- _Task instructions_
A line qualifies if it holds the string "output". Copy every qualifying line from the records.

- _Supplied records_

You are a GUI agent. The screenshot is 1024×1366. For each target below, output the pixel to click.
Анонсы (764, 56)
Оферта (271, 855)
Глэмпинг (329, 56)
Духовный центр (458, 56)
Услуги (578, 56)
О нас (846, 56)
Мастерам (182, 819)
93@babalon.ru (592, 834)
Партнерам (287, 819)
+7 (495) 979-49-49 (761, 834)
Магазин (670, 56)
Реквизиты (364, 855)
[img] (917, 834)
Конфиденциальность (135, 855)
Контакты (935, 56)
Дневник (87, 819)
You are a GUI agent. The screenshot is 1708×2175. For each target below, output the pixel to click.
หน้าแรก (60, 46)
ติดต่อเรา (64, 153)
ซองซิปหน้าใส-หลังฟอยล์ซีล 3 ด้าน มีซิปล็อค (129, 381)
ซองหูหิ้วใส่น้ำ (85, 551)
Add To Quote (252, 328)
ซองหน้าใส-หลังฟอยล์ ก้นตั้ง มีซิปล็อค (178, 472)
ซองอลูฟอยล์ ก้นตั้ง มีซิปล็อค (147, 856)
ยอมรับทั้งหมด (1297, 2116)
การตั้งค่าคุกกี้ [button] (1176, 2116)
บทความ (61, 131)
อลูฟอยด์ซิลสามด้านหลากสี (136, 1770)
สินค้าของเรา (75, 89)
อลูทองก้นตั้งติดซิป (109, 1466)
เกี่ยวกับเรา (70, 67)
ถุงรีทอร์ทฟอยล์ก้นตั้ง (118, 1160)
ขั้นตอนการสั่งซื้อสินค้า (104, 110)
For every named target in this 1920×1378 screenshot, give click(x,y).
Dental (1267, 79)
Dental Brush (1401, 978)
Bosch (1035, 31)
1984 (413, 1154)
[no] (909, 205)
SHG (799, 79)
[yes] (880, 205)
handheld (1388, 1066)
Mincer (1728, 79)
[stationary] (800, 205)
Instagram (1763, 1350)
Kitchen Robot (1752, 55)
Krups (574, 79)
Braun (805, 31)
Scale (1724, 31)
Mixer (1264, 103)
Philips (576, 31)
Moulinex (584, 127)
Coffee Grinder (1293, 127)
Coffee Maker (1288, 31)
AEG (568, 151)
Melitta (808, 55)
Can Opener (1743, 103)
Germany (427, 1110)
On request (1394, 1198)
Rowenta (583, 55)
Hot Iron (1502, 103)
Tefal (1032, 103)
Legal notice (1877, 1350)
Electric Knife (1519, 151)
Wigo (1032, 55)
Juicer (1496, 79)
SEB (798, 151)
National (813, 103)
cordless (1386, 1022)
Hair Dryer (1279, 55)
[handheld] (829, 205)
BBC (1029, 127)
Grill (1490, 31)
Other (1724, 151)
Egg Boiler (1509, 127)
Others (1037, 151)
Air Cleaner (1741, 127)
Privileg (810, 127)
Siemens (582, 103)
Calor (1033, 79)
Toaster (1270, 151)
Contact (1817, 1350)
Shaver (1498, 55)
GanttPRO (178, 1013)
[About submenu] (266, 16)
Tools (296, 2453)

- _Solution to this problem_
You are a GUI agent. The screenshot is 1024×1366. For each target below, output the pixel to click.
You are a GUI agent. The screenshot is 1708×2175. For each target below, output the pixel to click.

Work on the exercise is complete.